Realism (no rhetorical questions, no questions you know the answer to)
At Hilltop, we’ve found that young children much prefer encountering ideas in functional, real-world ways, rather than answering “right-answer” questions that have no practical application. In a math context, that might look like asking number questions that help achieve a goal or accomplish a task that the child cares about. For example: “It looks like six kids are going to sit at that table for lunch. Can you help me figure out how many chairs we’ll need at this table for everyone else?”
Mental Challenge (critical analysis, critique, authentic “why” question)
“What do you notice” is a simple open-ended question which could result in children analyzing the size, shape, color, amount, words, or even smell of things. At Hilltop we also often find ourselves asking a child “What’s your plan?” which both acknowledges their intentionality and competence, while helping them attend to sequencing – a key math concept. We could also invite critique by posing specific questions about measurement (length, height, amount, etc.) “Why do you suppose this side of your structure is taller than that side?”
Physical Challenge (use your body, dance, sports, drama, sign language)
Numbers can easily be folded into active games and physical challenges, both indoors and out. At clean-up time, you might ask a child “How many blocks do you think you can carry over to the shelf? Let’s count them while I hand them to you.” On the playground, challenges could be set with number, measurement, time, and more. “How many people can we get balanced on this log?” “How far can you throw this ball?” “How long will it take us to hop from here to the mailbox?” Math Twister is a simple game that only takes about five minutes to prep, but gives kids a chance to practice math, colors and get moving at the same time!
Creative Expression (singing, dancing, rapping, instruments, drama, sign language)
Singing and dance both offer easy opportunities for math learning.
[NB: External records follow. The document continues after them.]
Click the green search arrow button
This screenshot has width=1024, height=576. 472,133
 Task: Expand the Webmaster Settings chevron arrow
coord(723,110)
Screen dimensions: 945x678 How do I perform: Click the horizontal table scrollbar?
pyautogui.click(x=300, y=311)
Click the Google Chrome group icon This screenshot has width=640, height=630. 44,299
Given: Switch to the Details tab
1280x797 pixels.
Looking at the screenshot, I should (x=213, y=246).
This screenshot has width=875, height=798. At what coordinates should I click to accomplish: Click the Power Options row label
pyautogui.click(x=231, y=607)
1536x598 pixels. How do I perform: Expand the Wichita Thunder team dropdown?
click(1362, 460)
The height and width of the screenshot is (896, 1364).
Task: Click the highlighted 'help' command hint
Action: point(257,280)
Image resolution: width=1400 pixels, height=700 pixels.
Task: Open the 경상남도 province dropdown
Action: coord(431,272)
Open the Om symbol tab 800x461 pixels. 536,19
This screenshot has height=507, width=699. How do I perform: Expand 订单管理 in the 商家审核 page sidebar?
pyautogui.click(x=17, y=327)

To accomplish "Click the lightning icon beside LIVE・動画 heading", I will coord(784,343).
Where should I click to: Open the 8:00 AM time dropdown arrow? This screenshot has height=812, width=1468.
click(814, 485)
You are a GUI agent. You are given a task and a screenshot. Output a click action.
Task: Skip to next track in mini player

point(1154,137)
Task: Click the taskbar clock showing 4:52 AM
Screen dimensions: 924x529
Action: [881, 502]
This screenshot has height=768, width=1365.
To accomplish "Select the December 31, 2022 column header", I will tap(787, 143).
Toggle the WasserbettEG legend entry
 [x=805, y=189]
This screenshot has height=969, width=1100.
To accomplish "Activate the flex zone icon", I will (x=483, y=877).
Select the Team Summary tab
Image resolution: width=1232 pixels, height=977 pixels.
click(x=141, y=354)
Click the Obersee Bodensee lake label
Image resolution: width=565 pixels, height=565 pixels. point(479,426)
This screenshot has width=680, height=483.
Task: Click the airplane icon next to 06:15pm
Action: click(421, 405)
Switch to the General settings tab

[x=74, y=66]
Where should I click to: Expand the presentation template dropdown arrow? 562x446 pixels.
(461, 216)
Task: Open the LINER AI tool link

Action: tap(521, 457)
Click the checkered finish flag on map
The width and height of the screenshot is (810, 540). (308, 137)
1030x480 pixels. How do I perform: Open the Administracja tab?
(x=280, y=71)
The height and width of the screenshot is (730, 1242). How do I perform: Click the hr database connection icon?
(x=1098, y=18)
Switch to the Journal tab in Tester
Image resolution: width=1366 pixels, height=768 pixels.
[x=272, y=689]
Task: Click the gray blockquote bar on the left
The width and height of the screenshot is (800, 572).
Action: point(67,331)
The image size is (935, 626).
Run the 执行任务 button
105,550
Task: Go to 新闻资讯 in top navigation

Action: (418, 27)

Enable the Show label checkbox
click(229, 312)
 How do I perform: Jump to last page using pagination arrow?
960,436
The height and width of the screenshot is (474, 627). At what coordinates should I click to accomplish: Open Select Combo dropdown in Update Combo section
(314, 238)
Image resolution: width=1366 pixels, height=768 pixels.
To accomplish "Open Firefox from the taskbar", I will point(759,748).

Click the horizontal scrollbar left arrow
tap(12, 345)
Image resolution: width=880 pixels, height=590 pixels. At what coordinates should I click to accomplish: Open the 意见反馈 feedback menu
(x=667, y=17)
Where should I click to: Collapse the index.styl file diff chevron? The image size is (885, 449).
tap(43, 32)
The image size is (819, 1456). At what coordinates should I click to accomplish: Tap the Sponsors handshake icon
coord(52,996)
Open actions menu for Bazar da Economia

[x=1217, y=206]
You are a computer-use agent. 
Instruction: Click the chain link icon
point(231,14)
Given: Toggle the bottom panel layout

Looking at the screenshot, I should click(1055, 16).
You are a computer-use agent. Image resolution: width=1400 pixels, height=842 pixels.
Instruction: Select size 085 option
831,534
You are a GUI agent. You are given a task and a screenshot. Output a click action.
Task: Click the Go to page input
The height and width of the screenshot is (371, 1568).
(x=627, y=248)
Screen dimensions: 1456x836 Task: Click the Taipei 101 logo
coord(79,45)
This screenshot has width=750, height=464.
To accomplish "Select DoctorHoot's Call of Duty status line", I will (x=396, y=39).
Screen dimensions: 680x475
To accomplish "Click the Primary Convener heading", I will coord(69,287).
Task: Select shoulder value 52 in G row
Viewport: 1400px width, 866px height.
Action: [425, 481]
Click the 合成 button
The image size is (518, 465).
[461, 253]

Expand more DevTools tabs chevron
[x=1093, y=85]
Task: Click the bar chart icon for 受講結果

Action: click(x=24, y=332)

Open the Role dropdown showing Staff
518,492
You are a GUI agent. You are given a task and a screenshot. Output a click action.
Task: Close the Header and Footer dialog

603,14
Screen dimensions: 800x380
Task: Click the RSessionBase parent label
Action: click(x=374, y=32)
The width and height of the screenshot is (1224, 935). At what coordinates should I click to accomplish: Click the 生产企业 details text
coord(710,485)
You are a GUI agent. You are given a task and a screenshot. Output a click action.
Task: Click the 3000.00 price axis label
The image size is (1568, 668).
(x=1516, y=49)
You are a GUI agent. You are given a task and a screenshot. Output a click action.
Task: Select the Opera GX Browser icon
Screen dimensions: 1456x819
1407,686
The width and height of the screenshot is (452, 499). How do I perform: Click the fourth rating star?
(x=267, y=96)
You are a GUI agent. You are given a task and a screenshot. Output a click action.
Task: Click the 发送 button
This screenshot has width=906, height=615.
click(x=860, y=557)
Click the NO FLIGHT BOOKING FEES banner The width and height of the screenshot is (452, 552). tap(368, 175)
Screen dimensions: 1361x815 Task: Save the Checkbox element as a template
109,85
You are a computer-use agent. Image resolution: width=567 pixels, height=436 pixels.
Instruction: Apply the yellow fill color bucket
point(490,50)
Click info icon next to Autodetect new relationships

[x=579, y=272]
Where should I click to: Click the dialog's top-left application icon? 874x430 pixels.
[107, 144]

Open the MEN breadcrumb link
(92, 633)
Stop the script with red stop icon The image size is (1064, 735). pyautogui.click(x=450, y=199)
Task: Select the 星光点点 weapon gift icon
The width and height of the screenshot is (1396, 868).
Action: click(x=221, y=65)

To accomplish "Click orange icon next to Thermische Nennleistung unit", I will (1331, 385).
Some of the favorite songs in our Hilltop classrooms are popular specifically because of their numerical, repetitive format: Five Green and Speckled Frogs, Five Little Ducks, There Were Ten in the Bed, The Ants Go Marching One by One, and more. Free dancing to a wide variety of musical styles lets children experience the rhythm and patterns of the music, and structured dances (square dance, social dance, line dance) is a creative and physically active way to understand pattern, alternation, and repetition. In one of our classrooms, children created symbols to represent the different dance moves in a partner dance, and then wrote out the patterns as a guide to performing the dance (which they then taught to their families!)
Spirituality (a sense of higher power, being connected to nature, to something bigger than oneself)
At first glance, math and spirituality might seem disconnected, but working with natural materials (both indoors and outside) offers children many exciting opportunities to explore math concepts. Our toddler class welcomes spring each year with a scavenger hunt for natural materials. So next time you see a group of toddlers running down the street, they might be off on a nature-based scavenger hunt to find different geometric shapes, properties, and patterns. And when they return to their classroom, they may classify and count the treasures they found. “We found twelve chestnuts, and fifteen prickly sweet gum balls.”
There is a need for educators to create a solid foundation for culturally appropriate pedagogies, and multicultural education that takes into account the multiple different learning styles is only the starting point. All educators, and in particular those who are not African American, should continue our study of what best supports Black and Brown children, to ensure we provide high-quality early education experiences for all children in our care.. Moreover, while the recommendations and examples above are particularly critical and effective for African American children, they also make up the backbone of good teaching for everyone.